_DESCRIPTION OF THE TASK:_
Using the data below, copy out all lines with the word "computer".

==== DATA SHOWN

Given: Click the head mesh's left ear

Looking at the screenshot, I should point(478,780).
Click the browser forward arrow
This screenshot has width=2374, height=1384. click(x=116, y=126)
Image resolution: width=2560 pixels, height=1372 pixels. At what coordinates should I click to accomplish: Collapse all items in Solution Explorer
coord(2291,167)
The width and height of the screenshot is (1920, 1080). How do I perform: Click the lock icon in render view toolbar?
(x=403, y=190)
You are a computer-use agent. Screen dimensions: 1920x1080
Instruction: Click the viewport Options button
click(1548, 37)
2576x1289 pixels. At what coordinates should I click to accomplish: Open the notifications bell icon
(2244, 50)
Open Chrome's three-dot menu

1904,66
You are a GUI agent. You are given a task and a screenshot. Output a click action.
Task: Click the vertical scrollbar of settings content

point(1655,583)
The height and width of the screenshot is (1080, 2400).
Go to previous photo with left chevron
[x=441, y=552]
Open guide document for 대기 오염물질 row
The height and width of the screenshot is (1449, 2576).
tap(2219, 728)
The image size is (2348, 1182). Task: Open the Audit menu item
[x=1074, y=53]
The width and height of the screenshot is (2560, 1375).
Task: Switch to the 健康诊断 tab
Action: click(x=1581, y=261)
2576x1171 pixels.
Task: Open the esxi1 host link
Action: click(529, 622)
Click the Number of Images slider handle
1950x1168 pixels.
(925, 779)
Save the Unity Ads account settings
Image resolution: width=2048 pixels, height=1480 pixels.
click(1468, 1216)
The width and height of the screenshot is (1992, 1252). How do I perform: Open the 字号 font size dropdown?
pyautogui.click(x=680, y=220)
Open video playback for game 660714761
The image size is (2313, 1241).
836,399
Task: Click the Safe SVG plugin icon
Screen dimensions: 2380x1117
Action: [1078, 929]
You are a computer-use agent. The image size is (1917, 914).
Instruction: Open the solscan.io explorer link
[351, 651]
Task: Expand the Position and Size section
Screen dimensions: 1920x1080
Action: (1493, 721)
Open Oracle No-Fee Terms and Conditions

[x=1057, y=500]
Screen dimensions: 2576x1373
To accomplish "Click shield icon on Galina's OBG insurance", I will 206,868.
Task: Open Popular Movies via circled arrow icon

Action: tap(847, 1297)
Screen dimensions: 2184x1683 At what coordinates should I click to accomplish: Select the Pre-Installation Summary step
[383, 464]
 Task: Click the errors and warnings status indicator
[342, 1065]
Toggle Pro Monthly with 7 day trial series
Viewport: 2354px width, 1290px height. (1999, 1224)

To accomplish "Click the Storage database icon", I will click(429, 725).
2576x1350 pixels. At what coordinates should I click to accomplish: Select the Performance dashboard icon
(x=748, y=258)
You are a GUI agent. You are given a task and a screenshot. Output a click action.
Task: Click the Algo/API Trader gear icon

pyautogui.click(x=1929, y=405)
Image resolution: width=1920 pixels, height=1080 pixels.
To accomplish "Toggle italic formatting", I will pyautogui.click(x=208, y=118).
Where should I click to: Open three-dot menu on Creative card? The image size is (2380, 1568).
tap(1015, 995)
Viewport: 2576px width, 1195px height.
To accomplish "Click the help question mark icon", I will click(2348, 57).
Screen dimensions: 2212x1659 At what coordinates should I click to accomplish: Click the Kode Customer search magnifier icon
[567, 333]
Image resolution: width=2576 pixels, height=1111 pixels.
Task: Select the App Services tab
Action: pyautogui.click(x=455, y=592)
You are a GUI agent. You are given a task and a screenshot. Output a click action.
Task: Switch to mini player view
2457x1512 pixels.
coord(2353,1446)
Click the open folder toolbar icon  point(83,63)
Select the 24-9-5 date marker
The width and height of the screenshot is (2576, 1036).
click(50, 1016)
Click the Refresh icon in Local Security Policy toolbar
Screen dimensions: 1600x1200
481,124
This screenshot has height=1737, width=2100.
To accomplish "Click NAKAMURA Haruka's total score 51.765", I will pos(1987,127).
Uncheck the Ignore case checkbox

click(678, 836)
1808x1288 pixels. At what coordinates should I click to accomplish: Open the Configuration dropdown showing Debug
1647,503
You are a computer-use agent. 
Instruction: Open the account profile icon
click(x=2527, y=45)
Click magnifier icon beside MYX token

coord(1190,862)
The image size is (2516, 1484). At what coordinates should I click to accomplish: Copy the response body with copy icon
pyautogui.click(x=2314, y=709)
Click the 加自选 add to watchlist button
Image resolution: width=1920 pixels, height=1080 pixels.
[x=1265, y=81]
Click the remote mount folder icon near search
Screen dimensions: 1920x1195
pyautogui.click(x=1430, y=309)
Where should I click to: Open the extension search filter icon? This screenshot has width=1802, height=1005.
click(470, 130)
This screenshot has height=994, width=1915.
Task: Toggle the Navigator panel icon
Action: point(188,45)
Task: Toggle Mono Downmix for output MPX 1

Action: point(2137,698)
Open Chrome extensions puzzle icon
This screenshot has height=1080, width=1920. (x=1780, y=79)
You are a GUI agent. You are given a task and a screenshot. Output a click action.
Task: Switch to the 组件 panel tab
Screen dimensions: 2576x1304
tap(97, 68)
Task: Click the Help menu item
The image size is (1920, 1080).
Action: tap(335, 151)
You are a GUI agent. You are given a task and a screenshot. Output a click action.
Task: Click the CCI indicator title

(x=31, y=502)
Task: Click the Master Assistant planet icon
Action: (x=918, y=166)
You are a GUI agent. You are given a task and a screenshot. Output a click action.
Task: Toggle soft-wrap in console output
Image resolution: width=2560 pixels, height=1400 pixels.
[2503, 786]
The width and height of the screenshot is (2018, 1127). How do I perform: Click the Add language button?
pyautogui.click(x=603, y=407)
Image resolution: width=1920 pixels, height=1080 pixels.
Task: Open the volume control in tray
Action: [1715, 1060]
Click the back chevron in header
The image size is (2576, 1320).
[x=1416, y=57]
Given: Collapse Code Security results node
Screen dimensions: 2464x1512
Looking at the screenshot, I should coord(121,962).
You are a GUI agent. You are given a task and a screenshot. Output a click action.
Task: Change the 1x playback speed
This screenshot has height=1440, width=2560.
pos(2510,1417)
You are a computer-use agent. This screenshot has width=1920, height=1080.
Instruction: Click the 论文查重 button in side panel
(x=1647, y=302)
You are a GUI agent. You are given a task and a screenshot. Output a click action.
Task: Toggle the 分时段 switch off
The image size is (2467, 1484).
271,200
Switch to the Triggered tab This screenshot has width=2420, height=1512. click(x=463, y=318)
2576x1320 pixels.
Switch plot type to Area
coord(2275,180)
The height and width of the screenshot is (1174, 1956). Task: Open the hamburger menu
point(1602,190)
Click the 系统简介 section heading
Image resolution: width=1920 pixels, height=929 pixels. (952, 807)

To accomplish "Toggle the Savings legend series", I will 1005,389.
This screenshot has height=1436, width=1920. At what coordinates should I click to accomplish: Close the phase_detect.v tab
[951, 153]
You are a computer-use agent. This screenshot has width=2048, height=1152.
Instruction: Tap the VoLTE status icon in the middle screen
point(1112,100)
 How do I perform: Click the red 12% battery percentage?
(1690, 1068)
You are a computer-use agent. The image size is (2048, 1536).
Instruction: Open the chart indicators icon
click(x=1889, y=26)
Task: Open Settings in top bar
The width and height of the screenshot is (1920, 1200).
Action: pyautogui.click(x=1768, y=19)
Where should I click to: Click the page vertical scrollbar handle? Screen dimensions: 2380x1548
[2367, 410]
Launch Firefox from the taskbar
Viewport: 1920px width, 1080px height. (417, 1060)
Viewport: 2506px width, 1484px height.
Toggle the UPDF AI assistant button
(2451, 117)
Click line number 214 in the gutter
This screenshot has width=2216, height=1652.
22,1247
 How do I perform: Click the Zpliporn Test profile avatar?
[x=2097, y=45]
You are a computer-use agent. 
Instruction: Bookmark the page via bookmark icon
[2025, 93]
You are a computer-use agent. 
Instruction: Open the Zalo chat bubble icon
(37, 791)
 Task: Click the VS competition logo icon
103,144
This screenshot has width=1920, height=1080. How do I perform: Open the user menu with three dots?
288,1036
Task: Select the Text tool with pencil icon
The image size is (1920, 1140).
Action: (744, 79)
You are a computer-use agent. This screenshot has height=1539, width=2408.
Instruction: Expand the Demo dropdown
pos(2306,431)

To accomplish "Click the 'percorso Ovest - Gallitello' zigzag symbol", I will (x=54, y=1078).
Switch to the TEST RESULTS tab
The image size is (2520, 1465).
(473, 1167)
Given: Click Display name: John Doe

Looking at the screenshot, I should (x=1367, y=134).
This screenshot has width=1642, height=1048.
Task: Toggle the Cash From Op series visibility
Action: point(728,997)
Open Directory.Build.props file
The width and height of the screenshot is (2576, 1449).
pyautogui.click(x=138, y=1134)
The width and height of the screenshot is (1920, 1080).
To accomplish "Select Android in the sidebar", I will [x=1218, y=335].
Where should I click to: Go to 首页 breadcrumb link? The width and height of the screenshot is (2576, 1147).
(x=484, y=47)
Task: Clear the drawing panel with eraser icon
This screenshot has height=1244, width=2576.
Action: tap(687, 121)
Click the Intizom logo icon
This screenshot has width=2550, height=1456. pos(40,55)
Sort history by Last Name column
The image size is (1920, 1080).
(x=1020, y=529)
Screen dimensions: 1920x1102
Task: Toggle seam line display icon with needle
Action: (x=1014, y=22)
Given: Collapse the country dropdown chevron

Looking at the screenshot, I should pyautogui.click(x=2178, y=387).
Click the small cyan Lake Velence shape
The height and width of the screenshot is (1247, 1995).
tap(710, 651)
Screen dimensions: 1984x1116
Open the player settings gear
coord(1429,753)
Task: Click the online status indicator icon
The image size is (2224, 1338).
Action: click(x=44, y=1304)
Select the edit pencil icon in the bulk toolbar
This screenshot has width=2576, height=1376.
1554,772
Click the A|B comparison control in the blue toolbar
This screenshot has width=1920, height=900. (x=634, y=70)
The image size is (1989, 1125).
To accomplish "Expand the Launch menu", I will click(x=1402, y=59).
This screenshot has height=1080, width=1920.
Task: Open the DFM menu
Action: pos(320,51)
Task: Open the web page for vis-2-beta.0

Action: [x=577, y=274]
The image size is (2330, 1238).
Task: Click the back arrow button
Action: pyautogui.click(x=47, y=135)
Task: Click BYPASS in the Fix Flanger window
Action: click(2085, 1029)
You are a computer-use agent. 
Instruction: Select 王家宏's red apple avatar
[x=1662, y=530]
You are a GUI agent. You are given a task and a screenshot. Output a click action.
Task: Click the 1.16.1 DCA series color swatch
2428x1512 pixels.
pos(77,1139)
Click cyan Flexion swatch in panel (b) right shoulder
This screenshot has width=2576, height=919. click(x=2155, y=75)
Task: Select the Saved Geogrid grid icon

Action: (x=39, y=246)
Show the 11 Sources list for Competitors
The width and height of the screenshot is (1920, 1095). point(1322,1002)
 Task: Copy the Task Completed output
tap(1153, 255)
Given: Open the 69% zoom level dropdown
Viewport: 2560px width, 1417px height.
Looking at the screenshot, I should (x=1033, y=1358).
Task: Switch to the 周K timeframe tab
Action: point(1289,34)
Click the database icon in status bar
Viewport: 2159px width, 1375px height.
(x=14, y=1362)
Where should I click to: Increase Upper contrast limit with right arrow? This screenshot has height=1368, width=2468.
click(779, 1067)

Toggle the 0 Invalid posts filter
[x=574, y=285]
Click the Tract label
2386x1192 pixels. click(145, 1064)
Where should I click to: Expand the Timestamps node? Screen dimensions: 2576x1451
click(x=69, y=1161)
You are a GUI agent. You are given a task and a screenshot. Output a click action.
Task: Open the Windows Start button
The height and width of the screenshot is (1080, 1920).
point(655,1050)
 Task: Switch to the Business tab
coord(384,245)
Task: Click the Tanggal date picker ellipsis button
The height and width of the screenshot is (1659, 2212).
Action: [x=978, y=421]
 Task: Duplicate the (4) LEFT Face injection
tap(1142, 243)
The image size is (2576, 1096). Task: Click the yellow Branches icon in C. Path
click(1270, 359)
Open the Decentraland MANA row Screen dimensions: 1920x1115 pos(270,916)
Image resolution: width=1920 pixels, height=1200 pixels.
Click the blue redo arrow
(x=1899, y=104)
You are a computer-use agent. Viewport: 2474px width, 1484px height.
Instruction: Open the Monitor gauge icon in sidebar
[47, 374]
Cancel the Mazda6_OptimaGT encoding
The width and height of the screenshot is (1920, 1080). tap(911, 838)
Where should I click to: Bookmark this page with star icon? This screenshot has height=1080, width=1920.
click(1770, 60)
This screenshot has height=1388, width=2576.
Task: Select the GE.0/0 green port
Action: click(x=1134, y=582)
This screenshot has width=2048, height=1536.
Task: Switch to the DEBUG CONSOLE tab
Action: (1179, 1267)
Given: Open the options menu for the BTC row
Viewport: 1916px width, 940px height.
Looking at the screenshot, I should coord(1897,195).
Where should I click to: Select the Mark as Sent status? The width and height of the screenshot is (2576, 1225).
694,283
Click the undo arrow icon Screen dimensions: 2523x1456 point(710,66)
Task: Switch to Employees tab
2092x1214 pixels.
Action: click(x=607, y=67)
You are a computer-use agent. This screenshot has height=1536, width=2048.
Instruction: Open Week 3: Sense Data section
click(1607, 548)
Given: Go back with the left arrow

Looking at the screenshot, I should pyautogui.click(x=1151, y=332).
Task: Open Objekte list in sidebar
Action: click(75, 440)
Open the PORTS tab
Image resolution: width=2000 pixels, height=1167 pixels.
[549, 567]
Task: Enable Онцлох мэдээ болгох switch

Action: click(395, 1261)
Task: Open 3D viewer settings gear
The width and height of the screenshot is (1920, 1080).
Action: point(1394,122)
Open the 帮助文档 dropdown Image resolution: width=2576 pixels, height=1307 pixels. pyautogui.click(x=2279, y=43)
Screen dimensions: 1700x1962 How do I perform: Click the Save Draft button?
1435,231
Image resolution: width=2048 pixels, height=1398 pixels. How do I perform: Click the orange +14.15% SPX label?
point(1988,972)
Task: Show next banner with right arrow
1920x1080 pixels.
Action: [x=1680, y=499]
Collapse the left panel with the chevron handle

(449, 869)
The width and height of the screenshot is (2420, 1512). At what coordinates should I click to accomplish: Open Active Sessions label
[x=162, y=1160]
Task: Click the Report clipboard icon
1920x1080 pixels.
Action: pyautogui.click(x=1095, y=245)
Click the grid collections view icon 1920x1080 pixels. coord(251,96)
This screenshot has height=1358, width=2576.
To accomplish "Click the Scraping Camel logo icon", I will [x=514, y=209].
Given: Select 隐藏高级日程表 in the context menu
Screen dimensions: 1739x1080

========

_WORKED SOLUTION:_
You are a computer-use agent. Screen dimensions: 1920x1080
You are a computer-use agent. The image size is (1917, 914).
You are a computer-use agent. 
You are a computer-use agent. This screenshot has width=1920, height=1080.
You are a computer-use agent. This screenshot has width=2048, height=1152.
You are a computer-use agent. The image size is (2048, 1536).
You are a computer-use agent. 
You are a computer-use agent. 
You are a computer-use agent. This screenshot has height=1539, width=2408.
You are a computer-use agent. 
You are a computer-use agent. Viewport: 2474px width, 1484px height.
You are a computer-use agent. This screenshot has height=1536, width=2048.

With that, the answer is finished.